His office, however, lacks the power to keep people out of the jail, he said. That’s an authority granted to the judges who put them there.

“All we can do is represent our clients to the best of our ability and bring attention to issues and demand that society pay attention to how our clients are marginalized and mistreated,” Feinman said.

Many inmates — including Palacios, according to sheriff’s reports — enter the facility detoxing from drugs they took on the outside and lack access to proper care for the often dangerous withdrawal process.

“The idea that if you are unlucky enough to have a substance abuse problem, and you get arrested for a low-level offense, then you have to roll the dice with your life and potentially die in the Pima County jail as a result of substandard medical care. I mean, I find that just deeply offensive,” Feinman said.

Methadone shipments

In Perrera’s memo addressed to acting County Administrator Jan Lesher, the behavioral health department director wrote: “We speculate that the lack of methadone as a treatment option may be a contributing factor for some of the overdoses within the jail population.”

According to Perrera, inmates with opioid use disorder — where withdrawal can be life-threatening and cause symptoms such as nausea, diarrhea and insomnia — used to be able to access methadone if they had taken it outside the facility. Methadone is commonly used to treat opioid use disorder by reducing withdrawal symptoms and cravings.

But on Dec. 1, the county stopped working with its former methadone provider, Community Medical Services.
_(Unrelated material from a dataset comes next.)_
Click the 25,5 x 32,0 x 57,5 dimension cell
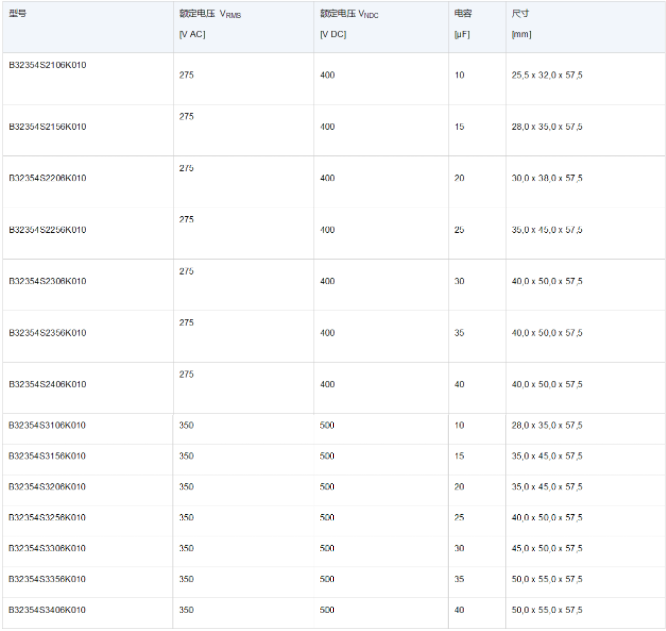Image resolution: width=666 pixels, height=631 pixels. [x=546, y=75]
Perrera said the change came after officials found the company was starting people on methadone even if they weren’t provided it on the outside, going against the jail’s policy and causing “some adverse events.”

The jail also ended its contract with its former medical provider Centurion in August, switching to another privatized correctional health care company, NaphCare. Perrera said the Centurion contract ended because the company was violating its contract by refusing to “engage and provide court-ordered evaluation and treatment services,” on an involuntary basis.

Now, after nearly three months without methadone treatment in the jail, Pima County has obtained a preliminary license from the Substance Abuse and Mental Health Services Administration, or SAMHSA, to continue providing methadone to inmates.

Perrera expects the first shipments of methadone to arrive next week. The preliminary license won’t become permanent, however, until SAMHSA conducts a survey at the jail to ensure compliance with rules and regulations.

But even with the return of the opioid withdrawal medication, only those who were already receiving methadone outside the facility can participate in the program.

“In the current contract with NaphCare, I don’t have the staffing in there that it would take to have a full-blown MAT (medically assisted treatment) services program,” Perrera said.

In her memo to Lesher, Perrera said the county’s “long-standing policy” is “that individuals in our detention facilities should have the same or better access to quality care as they would outside.”

“I think we are certainly much closer today than we were when I took over this position,” Perrera said when asked if the jail is living up to that policy.

“Do we have everything that we could ever want? No, but we are way closer and we are continuing to move forward to having the right staff and the right staffing mix,” she said. “So it’s hard to say that today things are exactly the way that I want them to be. They aren’t.”